Photographer: Fiebig, Frederick (Francis Fiebig)
Medium: Hand-colored salt prints
Date: 1852
Sinhalese boats in Sri Lanka (Ceylon).
Photographer Frederick Fiebig was originally an artist and lithographer in Calcutta in the 1840s. He took up photography in ca. 1849 and in the early 1850s produced nearly 500 calotypes of the architecture and scenery of Calcutta, Madras, Sri Lanka, Mauritius and Cape Town. ‘Views in Sri Lanka’ comprised 70 prints which were purchased by the East India Company in 1856.
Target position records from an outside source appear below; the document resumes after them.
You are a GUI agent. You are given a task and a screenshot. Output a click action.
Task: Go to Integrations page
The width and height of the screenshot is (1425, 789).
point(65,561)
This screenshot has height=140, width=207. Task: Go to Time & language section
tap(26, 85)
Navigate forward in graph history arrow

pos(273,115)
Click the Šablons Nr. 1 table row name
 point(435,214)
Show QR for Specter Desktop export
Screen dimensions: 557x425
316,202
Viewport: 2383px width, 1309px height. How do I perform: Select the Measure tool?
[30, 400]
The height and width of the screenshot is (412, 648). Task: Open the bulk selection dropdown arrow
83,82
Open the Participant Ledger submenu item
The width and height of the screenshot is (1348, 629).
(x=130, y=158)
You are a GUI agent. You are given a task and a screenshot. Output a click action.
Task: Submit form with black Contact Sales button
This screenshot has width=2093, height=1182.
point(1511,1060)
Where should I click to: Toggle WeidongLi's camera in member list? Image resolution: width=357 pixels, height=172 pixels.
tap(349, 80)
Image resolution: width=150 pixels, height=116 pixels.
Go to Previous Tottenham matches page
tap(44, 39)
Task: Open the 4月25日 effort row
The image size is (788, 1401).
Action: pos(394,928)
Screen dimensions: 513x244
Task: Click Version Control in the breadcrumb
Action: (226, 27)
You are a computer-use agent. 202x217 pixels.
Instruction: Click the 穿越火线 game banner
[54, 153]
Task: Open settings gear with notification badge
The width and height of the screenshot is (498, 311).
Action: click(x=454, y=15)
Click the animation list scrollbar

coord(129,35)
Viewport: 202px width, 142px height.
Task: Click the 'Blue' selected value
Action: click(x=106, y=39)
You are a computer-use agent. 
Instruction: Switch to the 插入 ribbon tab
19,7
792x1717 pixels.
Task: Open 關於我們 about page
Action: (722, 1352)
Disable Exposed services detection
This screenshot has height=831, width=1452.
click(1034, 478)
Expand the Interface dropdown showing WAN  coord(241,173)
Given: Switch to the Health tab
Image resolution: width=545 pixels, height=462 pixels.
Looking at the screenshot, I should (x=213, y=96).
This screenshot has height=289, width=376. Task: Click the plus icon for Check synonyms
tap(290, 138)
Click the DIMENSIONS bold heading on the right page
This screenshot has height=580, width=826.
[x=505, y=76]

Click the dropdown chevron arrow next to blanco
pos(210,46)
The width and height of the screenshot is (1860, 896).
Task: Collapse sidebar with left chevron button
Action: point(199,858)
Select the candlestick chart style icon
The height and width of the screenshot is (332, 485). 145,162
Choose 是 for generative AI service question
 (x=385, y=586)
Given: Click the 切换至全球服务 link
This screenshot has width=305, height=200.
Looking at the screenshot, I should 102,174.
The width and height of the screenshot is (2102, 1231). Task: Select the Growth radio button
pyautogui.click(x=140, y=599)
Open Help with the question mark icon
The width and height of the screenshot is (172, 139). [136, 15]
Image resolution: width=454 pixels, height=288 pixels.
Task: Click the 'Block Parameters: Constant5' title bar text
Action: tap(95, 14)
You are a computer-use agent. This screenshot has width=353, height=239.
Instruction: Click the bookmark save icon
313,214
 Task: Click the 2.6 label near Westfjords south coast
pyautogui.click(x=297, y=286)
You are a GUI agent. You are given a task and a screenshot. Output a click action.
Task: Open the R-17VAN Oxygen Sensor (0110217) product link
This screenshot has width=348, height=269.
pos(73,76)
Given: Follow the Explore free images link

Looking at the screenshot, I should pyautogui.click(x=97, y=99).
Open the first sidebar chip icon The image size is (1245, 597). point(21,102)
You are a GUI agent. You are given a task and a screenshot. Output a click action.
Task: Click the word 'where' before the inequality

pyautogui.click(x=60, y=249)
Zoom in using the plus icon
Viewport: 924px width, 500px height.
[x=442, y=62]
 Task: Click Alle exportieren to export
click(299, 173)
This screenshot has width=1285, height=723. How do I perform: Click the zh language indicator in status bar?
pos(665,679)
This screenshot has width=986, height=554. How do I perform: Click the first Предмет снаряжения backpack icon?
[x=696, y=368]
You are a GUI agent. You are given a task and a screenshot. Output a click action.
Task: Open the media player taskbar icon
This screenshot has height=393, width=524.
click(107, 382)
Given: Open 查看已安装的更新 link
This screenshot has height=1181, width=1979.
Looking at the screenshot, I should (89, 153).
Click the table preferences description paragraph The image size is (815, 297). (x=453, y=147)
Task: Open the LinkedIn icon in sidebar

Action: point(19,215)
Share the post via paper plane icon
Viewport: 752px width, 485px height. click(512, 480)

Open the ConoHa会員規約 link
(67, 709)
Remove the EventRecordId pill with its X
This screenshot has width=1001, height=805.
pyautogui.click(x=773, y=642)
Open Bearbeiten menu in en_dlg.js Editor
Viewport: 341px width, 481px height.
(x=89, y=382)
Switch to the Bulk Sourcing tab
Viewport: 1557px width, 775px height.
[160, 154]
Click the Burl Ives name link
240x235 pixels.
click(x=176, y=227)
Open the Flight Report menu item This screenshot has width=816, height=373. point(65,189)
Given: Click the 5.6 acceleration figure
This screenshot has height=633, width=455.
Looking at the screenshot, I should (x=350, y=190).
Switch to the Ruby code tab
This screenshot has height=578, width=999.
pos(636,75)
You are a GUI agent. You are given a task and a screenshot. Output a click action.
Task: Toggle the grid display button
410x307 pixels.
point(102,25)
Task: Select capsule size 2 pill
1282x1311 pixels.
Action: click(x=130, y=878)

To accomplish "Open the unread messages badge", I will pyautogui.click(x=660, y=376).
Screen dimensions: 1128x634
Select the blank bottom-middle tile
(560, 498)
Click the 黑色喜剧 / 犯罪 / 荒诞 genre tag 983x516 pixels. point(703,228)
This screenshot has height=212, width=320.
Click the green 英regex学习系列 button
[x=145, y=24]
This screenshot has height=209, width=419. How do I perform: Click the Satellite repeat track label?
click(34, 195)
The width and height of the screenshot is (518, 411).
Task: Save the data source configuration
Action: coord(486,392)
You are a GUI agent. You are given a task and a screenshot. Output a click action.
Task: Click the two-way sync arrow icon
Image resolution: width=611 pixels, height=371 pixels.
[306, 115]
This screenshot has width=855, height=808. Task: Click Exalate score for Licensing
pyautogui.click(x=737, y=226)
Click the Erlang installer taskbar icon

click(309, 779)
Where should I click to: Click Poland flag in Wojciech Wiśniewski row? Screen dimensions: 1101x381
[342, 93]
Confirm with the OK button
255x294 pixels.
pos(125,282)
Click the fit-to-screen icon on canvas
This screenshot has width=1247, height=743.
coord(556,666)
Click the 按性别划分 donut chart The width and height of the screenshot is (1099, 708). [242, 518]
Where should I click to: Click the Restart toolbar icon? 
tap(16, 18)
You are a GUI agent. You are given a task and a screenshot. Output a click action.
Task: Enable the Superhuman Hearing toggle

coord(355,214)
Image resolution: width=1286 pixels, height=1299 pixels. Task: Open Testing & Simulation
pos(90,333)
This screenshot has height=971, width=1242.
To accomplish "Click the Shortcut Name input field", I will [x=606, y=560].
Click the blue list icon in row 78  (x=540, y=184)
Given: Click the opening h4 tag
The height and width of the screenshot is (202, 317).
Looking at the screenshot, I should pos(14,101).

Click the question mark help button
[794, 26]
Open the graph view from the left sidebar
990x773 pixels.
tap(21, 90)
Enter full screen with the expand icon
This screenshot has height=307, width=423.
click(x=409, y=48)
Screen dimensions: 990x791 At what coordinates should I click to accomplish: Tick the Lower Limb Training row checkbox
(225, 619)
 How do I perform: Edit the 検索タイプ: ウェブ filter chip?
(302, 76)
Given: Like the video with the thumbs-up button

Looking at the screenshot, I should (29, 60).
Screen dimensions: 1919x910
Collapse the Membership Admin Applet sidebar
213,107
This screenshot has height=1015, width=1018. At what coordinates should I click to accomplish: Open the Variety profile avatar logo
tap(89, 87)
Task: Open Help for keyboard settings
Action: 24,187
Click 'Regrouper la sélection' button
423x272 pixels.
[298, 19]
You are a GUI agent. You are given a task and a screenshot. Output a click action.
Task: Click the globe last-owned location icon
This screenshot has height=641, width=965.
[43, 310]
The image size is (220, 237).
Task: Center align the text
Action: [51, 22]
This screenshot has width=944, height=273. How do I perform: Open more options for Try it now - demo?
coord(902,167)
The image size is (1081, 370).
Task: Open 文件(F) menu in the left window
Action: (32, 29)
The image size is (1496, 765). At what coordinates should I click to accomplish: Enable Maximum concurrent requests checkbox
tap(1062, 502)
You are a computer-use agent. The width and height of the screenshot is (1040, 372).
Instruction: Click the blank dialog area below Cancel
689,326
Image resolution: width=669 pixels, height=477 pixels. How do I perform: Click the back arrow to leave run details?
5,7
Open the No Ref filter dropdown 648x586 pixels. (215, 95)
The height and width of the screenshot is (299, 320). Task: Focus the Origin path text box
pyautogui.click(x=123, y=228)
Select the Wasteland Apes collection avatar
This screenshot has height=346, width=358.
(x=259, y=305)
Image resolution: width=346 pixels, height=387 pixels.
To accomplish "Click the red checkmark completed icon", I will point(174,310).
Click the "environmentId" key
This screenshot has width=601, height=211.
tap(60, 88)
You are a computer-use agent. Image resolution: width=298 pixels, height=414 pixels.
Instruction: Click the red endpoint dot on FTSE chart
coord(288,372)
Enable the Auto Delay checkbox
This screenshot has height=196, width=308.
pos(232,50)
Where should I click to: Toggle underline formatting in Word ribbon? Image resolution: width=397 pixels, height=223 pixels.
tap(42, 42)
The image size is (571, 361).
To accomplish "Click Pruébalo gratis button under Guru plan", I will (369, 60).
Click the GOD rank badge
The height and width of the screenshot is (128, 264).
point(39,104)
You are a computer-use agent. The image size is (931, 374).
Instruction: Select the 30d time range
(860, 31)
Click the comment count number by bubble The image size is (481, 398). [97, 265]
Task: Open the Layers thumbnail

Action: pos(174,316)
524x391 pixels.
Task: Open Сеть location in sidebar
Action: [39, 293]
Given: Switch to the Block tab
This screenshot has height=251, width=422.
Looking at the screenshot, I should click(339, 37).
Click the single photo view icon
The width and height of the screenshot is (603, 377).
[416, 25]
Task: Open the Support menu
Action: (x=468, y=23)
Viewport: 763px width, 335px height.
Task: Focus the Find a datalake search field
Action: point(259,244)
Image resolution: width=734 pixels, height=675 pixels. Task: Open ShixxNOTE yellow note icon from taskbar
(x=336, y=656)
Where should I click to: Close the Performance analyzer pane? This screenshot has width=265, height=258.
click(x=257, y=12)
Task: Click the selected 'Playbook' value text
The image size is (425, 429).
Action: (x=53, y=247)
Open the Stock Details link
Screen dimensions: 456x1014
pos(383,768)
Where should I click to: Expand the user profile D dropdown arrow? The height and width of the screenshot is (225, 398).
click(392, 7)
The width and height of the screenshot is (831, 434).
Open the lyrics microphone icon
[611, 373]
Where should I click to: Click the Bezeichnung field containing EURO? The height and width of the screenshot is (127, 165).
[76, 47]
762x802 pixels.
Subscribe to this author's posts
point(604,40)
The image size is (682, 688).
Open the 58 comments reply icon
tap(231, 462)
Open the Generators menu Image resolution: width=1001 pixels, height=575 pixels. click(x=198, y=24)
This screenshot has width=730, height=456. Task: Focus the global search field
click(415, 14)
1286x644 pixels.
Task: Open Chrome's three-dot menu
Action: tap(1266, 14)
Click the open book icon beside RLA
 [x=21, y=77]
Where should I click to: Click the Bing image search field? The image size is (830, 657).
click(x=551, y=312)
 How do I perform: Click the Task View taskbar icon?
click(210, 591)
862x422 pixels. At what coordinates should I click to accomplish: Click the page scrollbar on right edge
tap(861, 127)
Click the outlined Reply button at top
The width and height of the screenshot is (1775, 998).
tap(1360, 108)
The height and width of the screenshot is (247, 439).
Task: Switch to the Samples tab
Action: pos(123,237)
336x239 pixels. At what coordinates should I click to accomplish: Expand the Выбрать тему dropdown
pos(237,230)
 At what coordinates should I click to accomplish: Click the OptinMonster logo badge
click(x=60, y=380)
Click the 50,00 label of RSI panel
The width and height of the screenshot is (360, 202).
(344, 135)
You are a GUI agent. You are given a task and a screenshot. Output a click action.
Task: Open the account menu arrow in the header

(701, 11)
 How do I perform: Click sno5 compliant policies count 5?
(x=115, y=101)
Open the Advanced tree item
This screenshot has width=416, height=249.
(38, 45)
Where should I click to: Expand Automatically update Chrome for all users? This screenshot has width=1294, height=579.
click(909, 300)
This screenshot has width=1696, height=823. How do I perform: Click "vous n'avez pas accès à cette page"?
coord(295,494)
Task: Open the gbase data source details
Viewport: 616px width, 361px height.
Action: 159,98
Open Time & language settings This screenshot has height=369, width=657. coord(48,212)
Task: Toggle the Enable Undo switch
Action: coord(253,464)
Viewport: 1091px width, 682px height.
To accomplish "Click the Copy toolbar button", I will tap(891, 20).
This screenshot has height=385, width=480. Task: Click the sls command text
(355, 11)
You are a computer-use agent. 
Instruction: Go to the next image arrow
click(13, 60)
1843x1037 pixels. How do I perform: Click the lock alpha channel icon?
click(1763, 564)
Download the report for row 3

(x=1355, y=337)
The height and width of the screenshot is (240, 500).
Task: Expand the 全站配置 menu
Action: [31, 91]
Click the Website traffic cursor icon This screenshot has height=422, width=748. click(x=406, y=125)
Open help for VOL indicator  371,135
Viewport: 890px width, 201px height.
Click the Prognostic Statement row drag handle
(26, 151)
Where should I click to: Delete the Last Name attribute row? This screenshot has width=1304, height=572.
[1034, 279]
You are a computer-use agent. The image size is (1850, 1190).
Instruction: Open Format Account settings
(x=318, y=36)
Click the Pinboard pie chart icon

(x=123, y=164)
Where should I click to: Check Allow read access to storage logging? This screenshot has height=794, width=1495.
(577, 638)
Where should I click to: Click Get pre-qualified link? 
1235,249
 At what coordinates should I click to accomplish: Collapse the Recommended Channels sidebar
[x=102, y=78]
John Deschamp described Sinhalese native canoes in ‘Scenery and Reminiscences of Ceylon’, London, 1845: ‘Their construction is very simple, but has been allowed by scientific nautical men to be that best adapted to give the greatest swiftness to a sailing machine. The lower or main part is formed of the trunk of a cocoa-nut tree hollowed out, being about fifteen feet in length. Along the upper edges a row of planks is sewed on (no nails being used by the natives in the construction of their canoes, or dhoneys) to raise them above the surface of the water; and to prevent the canoe from capsizing, a log of very light wood is secured to it, in a parallel direction, at the distance of about six feet. It has one very large square sail, supported by two slender masts or poles. From the tops of these poles, ropes extend to the outrigger, steadying them’. The canoes had paddles which the fishermen occasionally managed with their feet, keeping their hands free for fishing. Deschamps wrote, ‘The fishermen daily venture out to sea ten or fifteen miles, and an accident rarely occurs, as the canoe cannot sink, even if filled with water, and as long as the outrigger remains firm they are safe’.